___ TASK INPUT

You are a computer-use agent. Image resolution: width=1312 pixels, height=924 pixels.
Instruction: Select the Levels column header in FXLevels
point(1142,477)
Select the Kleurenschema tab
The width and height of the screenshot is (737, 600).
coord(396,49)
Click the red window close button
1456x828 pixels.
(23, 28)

______

**INSTRUCTIONS TO FOLLOW:** Render every line of the items above as a Markdown table with two columns, Row and Text. Number the rows and leave out blank lines.

**FINISHED TASK:**
| Row | Text |
|---|---|
| 1 | You are a computer-use agent. Image resolution: width=1312 pixels, height=924 pixels. |
| 2 | Instruction: Select the Levels column header in FXLevels |
| 3 | point(1142,477) |
| 4 | Select the Kleurenschema tab |
| 5 | The width and height of the screenshot is (737, 600). |
| 6 | coord(396,49) |
| 7 | Click the red window close button |
| 8 | 1456x828 pixels. |
| 9 | (23, 28) |